Stored dataset entries
::::

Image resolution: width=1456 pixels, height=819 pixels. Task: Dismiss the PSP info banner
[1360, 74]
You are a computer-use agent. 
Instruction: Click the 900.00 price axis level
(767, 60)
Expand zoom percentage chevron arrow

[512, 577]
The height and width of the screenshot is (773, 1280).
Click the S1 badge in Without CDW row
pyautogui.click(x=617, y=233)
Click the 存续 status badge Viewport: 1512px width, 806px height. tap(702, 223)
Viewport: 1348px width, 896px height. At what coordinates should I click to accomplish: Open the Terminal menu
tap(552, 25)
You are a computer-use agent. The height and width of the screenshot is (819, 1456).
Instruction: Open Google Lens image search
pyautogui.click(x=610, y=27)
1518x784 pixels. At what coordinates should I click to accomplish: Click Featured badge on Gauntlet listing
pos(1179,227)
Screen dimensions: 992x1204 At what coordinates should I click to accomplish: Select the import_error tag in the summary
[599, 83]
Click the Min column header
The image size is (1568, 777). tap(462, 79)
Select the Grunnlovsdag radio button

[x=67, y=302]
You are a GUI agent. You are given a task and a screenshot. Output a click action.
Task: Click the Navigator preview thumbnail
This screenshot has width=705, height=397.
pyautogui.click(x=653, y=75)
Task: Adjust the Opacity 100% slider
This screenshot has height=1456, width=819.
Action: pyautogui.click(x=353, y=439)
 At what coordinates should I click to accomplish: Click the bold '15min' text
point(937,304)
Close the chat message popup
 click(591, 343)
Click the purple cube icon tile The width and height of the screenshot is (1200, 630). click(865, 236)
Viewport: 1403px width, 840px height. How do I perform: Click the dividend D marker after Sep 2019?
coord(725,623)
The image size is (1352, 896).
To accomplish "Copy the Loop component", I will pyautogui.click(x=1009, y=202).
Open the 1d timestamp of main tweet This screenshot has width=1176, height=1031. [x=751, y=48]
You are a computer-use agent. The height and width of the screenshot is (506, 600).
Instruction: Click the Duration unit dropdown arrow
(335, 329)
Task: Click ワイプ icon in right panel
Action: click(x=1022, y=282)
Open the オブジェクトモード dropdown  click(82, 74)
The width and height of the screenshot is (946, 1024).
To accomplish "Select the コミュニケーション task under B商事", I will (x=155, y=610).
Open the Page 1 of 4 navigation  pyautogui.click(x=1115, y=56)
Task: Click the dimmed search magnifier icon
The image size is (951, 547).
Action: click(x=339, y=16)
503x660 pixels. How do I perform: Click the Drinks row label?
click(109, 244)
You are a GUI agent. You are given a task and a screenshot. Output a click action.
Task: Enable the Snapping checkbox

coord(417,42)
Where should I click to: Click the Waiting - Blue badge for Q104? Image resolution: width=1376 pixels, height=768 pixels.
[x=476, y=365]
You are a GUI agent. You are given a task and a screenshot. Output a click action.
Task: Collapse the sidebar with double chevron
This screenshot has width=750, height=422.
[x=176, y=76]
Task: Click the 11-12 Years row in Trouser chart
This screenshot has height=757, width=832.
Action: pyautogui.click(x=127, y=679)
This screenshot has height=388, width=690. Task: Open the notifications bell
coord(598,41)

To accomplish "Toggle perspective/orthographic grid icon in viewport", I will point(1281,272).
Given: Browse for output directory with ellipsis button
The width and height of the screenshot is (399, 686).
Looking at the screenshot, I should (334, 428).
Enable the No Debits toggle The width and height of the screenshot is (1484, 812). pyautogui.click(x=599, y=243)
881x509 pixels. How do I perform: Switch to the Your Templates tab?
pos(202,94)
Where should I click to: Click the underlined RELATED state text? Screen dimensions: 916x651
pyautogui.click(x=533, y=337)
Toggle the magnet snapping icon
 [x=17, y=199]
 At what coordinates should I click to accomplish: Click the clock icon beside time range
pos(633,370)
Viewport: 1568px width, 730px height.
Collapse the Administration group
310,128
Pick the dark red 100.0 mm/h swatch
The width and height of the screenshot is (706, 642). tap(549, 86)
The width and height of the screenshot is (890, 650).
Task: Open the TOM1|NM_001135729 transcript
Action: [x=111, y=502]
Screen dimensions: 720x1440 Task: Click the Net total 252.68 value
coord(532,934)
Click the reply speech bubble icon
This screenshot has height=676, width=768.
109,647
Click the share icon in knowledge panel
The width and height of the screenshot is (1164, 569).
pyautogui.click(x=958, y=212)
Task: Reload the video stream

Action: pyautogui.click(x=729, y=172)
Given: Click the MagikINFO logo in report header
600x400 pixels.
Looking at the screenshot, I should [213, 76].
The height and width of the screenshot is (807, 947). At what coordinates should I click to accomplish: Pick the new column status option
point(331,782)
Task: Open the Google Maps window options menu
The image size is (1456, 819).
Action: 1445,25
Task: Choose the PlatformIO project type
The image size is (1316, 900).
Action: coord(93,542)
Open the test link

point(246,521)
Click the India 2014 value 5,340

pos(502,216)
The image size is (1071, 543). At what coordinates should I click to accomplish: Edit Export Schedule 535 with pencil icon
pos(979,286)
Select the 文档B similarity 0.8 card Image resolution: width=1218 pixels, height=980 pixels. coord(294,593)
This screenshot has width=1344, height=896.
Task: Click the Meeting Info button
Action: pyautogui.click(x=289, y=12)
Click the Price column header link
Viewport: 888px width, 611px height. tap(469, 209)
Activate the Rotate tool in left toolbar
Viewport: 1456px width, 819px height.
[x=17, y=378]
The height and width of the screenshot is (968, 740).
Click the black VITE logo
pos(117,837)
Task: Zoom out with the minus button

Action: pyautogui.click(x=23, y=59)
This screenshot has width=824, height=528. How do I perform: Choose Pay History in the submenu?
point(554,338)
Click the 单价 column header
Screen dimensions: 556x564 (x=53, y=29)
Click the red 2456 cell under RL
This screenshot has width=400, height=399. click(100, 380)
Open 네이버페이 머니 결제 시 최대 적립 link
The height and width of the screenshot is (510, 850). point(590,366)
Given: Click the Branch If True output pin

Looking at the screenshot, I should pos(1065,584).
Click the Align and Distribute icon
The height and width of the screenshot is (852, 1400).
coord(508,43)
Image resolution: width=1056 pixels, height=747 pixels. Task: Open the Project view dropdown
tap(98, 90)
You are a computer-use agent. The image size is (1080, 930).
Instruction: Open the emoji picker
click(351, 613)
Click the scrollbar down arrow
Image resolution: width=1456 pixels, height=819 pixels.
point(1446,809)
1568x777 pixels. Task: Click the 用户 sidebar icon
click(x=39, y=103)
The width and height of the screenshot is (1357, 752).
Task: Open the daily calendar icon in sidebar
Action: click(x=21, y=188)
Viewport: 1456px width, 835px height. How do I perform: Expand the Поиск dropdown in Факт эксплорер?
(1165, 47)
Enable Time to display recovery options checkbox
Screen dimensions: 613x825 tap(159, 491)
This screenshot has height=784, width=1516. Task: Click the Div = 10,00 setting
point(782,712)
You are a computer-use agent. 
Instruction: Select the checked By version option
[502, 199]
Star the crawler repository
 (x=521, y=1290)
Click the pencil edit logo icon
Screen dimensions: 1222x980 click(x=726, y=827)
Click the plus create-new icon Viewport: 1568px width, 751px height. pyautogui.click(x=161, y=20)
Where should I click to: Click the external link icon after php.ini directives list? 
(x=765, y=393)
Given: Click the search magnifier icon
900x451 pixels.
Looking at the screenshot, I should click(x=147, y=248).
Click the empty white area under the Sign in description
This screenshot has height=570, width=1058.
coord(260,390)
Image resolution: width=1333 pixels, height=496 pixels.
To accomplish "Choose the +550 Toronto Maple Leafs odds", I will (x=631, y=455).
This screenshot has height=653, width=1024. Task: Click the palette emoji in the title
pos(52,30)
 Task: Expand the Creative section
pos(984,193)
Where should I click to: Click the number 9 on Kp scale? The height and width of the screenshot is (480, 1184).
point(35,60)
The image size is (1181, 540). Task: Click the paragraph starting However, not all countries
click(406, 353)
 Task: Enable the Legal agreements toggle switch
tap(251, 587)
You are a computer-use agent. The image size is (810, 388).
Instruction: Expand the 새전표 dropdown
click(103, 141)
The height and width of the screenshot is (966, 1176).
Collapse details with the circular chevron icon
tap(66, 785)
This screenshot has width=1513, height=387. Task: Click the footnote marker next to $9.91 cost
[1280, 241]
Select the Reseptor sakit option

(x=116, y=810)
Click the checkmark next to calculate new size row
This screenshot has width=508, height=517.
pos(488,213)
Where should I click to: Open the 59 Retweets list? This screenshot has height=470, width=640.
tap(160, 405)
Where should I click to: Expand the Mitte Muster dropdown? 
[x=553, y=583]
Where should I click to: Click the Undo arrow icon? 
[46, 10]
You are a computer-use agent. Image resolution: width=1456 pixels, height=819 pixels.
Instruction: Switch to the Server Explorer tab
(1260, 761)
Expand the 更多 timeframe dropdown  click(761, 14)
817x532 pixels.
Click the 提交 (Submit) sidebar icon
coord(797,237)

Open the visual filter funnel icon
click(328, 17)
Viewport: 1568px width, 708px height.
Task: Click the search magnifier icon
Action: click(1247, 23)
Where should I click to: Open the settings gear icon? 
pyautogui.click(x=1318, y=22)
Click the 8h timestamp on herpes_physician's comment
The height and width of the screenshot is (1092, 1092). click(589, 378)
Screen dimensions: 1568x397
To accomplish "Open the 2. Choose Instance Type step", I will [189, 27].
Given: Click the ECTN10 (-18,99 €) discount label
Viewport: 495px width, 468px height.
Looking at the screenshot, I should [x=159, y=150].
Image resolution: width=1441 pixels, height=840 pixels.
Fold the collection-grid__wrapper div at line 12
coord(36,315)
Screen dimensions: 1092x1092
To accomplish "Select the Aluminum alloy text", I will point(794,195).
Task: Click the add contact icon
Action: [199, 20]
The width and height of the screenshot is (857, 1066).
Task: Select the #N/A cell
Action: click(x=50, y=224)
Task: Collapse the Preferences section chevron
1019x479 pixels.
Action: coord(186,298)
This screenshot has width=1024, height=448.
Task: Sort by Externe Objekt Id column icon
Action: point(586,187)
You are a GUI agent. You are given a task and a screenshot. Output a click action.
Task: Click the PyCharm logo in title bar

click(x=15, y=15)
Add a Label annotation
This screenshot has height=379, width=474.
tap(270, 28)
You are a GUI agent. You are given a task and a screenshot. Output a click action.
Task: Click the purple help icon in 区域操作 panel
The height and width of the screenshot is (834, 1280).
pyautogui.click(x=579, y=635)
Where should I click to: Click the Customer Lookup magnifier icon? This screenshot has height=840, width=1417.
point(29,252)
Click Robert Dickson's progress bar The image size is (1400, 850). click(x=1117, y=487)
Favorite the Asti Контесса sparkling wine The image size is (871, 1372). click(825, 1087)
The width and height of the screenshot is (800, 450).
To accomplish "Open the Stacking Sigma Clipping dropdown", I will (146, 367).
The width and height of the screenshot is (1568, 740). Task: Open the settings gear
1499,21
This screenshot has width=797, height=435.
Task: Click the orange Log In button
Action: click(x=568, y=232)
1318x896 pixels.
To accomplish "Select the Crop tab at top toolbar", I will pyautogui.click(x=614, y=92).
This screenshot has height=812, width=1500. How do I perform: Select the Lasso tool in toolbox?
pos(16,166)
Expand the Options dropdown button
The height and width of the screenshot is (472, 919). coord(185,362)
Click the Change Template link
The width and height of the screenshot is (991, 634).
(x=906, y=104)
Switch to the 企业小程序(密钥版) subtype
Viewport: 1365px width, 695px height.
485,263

::::

THE TASK:
Start at the line that has "Screen dimensions: 720x1440" and stop after the line that has "Looking at the screenshot, I should [213, 76].". Rewrite those lines, swapping "speech bubble" for "chat bubble" and leaving everything else the same.

TASK SOLUTION:
Screen dimensions: 720x1440 Task: Click the Net total 252.68 value
coord(532,934)
Click the reply chat bubble icon
This screenshot has height=676, width=768.
109,647
Click the share icon in knowledge panel
The width and height of the screenshot is (1164, 569).
pyautogui.click(x=958, y=212)
Task: Reload the video stream

Action: pyautogui.click(x=729, y=172)
Given: Click the MagikINFO logo in report header
600x400 pixels.
Looking at the screenshot, I should [213, 76].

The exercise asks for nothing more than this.